C’est dans son bureau de la mairie de Barking & Dagenham, que Saima Ashraf a reçu l’équipe de bondyblog.fr. Déjà neuf ans qu’elle a été élue à la mairie et s’y sent comme chez elle. Avec son foulard sur la tête, elle déambule de son bureau à la salle de l’Assemblée législative, en passant par le centre-ville, à la rencontre de ses administrés sans que ce signe distinctif ne soit objet de mépris et de violence à son égard. " En France, je n’aurais jamais pu être élue ", déclare-t-elle, à la fois reconnaissante et dépitée.
Elle se rappelle avec tristesse du scandale qui a touché la ville de Dijon le 11 octobre 2019, où lors d’une session du Conseil régional, un élu a intimé l’ordre à une mère musulmane de quitter la salle à cause de son foulard. Saima Ashraf comprend difficilement l’islamophobie qui gagne du terrain. En 2016 déjà, elle réagissait à l’affaire du burkini dans un article intitulé " Regards changés et langues déliées : des musulmanes évoquent l’Europe d’aujourd’hui ", publié dans le New York Times. "Je constate avec tristesse que rien n’a changé depuis. J’ai l’impression que la France tourne en rond autour d’un cercle vicieux", confie-t-elle.
L’histoire de Saima est unique et débute à Champigny-sur-Marne, dans le Val-de-Marne, où elle a grandi aux côtés de ses trois sœurs, d’une mère au foyer et d’un père ingénieur, puis commerçant. Son avenir était tout tracé mais après l’obtention de son baccalauréat, son destin tourne au drame après un mariage arrangé avec un Irlandais vivant au Pakistan, et son expérience atroce de la violence conjugale.
Alors qu’elle pensait s’installer en France ou en Grande-Bretagne, son mari change d’avis et la contraint à le rejoindre au Pakistan, loin de ses repères, de sa culture et de sa vie sociale. " Il n’a pas tardé à se montrer violent, alors que j’ai été habituée à un climat apaisé chez mes parents ", raconte-t-elle.
Alors qu’elle pensait avoir tout subi, le dur commence pour elle lorsqu’elle atterrit avec ses trois filles dans sa belle-famille à Londres. Sa belle-mère refuse de les accueillir et son mari les dépose dans un foyer pour sans-abris, avant de disparaître dans la nature. Larguée dans une ville, sans un sou en poche et avec la maîtrise de la langue comme barrière linguistique, elle a dû se battre pour survivre. Après avoir passé un an au refuge où son mari l’a laissée, elle obtient finalement un logement. Son mari réapparaît et met le logement, ainsi que les aides, à son nom. " Mon père est décédé et je suis tombée en dépression.
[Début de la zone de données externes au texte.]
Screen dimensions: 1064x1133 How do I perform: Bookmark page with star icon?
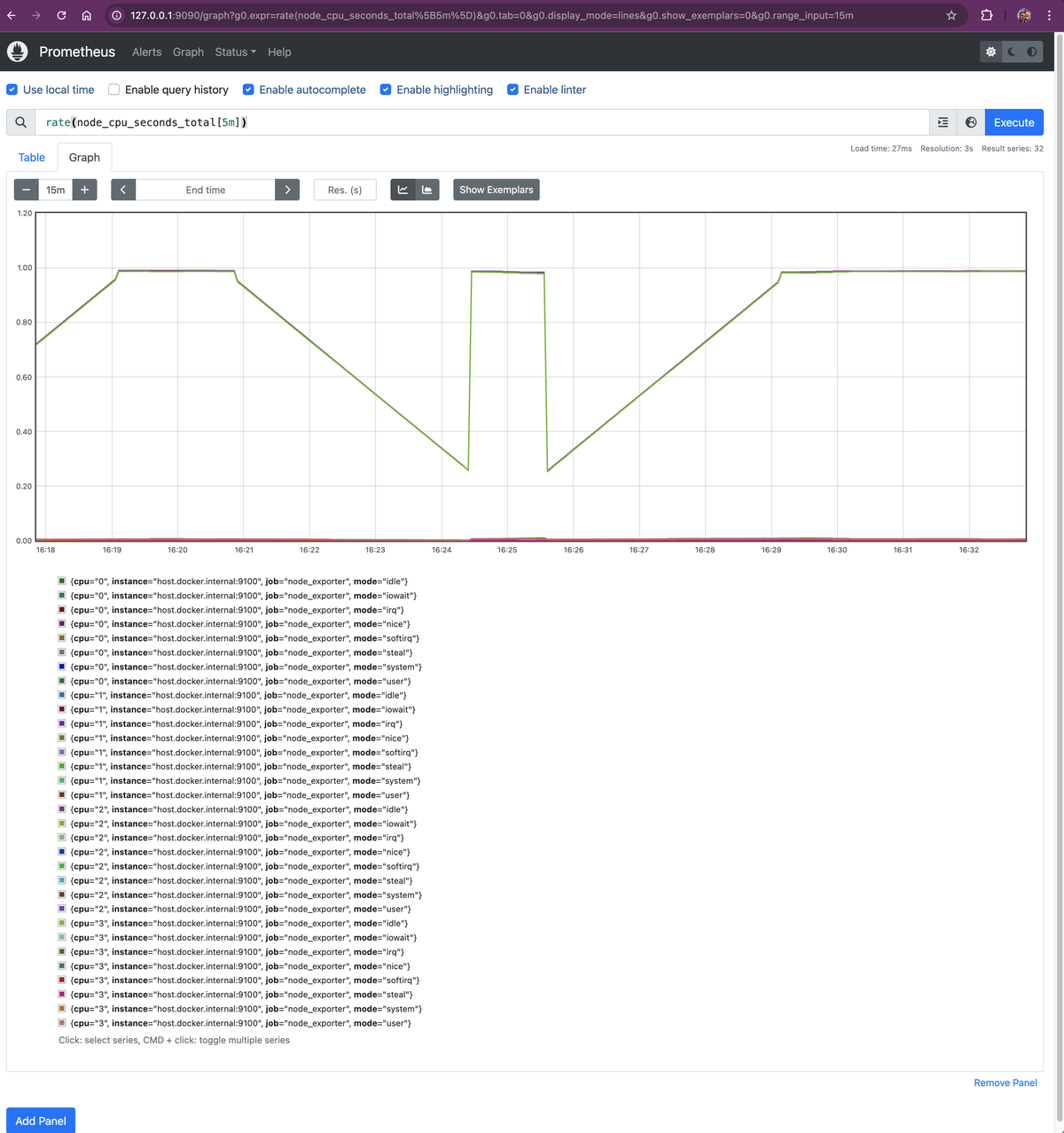tap(951, 15)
Mais il n’a été d’aucun soutien, et c’est là que j’ai ouvert les yeux ", raconte-t-elle, émue par le souvenir de cette période douloureuse. Elle met fin à son mariage et décide de reprendre sa vie en main.
C’est ainsi qu’une de ses voisines l’aide à s’investir dans une association, avant de rejoindre la police en tant que bénévole. "Ça m’a poussée à m’imprégner de la langue et des lois ", note Saima, tout en expliquant qu’elle est tombée dans la politique en rédigeant, avec l’aide d’une parlementaire, un courrier pour son divorce. En guise de remerciement, elle s’engage à ses côtés au sein du Labour party (parti travailliste).
La question sur le port du voile en France la préoccupe. Elle pense que même si on s’adresse aux femmes voilées de manière agressive, elle trouve admirable que certaines se donnent le courage de s’exprimer et de défendre leurs droits à la télé. "Bravo à elles ! ", crie-t-elle, tout en invitant les autres à tenir bon.